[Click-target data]

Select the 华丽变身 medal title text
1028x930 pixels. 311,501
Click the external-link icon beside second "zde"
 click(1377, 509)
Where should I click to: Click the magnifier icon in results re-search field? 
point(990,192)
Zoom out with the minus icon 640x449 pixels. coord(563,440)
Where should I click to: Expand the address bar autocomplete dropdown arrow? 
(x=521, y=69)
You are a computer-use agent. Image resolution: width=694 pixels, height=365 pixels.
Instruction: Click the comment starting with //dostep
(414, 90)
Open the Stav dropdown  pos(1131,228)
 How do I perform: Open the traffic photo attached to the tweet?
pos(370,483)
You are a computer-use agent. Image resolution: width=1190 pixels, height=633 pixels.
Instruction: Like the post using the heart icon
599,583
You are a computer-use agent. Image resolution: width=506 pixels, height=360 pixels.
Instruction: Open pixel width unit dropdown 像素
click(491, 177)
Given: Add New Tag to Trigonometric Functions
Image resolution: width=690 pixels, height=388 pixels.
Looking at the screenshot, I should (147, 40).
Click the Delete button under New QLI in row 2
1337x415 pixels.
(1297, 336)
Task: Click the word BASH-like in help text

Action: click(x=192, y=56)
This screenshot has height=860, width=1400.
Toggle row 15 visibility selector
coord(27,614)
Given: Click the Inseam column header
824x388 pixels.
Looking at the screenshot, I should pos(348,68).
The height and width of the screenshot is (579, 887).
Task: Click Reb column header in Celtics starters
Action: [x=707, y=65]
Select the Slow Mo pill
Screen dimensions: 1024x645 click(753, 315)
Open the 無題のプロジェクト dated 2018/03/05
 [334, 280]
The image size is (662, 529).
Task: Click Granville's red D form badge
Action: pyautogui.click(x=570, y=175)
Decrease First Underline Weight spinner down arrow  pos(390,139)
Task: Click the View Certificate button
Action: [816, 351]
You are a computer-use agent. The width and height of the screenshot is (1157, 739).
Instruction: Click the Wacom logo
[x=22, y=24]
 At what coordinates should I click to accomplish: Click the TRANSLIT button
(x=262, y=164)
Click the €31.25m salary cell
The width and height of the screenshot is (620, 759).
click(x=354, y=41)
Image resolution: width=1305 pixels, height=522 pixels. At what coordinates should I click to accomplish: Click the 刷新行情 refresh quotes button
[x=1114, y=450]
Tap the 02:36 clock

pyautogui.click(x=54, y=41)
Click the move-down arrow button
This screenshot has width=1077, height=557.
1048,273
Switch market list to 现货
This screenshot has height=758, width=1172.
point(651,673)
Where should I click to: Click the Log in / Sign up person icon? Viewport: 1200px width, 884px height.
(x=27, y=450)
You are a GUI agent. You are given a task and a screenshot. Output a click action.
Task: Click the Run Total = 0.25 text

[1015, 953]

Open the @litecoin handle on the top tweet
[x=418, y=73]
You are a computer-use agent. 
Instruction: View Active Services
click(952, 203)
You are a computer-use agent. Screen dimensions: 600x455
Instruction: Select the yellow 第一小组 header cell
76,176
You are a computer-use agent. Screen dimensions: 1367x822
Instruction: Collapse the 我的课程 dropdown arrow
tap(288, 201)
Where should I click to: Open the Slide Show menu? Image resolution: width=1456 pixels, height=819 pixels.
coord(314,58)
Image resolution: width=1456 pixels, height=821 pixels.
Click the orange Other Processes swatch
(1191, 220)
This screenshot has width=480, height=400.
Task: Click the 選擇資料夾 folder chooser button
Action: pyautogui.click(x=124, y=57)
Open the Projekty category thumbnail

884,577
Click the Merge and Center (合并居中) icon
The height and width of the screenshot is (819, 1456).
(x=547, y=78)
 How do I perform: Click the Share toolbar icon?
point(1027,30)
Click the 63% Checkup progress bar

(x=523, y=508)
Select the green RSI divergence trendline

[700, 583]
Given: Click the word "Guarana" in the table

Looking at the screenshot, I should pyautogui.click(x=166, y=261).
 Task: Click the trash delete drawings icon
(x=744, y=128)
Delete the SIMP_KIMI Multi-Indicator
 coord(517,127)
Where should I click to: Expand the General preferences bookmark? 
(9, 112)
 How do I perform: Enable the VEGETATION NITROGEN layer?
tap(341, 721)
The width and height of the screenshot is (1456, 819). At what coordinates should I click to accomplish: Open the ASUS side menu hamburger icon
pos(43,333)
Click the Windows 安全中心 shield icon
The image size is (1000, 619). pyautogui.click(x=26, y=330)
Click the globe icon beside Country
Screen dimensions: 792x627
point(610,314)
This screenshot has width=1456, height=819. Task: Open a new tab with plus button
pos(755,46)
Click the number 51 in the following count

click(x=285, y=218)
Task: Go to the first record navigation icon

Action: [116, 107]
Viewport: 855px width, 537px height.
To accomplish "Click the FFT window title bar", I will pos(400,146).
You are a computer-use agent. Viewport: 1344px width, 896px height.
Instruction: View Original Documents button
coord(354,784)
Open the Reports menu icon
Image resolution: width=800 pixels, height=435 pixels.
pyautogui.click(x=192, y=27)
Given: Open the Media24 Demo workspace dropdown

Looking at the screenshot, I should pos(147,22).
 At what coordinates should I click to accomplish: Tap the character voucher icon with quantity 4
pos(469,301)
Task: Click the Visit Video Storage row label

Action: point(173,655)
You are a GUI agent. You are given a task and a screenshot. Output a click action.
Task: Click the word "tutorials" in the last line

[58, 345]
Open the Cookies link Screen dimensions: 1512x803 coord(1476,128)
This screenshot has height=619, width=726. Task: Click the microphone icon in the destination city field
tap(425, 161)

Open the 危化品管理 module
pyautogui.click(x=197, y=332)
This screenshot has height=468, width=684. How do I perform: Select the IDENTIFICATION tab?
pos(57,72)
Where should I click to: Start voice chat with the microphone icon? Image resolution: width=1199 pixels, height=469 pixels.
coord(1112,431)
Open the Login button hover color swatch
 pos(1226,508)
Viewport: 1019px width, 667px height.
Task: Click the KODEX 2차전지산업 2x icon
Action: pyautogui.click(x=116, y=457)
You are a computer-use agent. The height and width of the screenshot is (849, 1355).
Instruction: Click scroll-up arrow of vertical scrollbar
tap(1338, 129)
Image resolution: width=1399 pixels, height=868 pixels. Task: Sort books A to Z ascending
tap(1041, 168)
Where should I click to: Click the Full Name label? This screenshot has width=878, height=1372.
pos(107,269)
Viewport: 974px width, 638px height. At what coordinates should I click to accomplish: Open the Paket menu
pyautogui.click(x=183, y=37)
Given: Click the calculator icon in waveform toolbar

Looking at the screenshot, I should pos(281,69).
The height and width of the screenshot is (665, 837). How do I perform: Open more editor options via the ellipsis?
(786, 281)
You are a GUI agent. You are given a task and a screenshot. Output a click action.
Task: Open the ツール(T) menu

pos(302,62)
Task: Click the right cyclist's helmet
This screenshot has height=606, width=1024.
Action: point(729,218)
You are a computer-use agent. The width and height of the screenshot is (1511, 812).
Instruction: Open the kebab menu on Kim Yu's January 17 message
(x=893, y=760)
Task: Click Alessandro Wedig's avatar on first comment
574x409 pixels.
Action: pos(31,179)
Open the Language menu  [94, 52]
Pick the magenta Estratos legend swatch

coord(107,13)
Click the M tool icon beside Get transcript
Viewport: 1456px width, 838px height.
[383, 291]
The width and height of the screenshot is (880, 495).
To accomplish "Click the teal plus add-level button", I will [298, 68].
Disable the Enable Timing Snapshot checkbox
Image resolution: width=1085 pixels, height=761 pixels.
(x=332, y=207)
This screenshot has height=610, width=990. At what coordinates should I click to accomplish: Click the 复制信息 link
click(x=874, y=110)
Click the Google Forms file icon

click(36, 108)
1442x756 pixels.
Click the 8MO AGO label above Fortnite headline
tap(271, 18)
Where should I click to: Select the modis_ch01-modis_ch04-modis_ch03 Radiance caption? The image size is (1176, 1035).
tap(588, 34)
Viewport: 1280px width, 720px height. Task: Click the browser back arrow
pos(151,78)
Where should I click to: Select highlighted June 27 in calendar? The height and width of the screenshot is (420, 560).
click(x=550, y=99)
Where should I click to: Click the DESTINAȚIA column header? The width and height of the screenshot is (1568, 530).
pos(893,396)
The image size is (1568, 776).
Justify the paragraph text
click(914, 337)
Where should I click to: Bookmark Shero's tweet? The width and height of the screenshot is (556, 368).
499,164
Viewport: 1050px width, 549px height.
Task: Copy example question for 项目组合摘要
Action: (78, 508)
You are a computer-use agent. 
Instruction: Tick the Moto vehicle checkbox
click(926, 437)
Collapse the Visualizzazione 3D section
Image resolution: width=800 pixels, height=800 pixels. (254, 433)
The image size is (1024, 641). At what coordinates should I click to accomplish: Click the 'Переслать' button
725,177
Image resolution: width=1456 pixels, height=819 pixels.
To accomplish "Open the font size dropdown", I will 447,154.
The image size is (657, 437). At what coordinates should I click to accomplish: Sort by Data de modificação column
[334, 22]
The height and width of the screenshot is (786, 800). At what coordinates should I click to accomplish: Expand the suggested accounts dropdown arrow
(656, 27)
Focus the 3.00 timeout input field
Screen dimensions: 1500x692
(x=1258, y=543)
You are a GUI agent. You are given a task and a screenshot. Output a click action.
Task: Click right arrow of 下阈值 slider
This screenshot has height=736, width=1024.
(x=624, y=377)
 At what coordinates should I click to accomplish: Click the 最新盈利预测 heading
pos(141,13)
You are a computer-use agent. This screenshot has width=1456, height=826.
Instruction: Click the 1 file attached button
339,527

THE TASK: Pull out each line in the rows above that contains the word "This", and list those lines in their original order.

FULL RESPONSE:
This screenshot has height=860, width=1400.
This screenshot has width=1077, height=557.
This screenshot has height=758, width=1172.
This screenshot has width=480, height=400.
This screenshot has width=1456, height=819. Task: Open a new tab with plus button
This screenshot has height=619, width=726. Task: Click the microphone icon in the destination city field
This screenshot has height=468, width=684. How do I perform: Select the IDENTIFICATION tab?
Where should I click to: Click the Full Name label? This screenshot has width=878, height=1372.
This screenshot has height=606, width=1024.
This screenshot has height=610, width=990. At what coordinates should I click to accomplish: Click the 复制信息 link
This screenshot has height=736, width=1024.
You are a computer-use agent. This screenshot has width=1456, height=826.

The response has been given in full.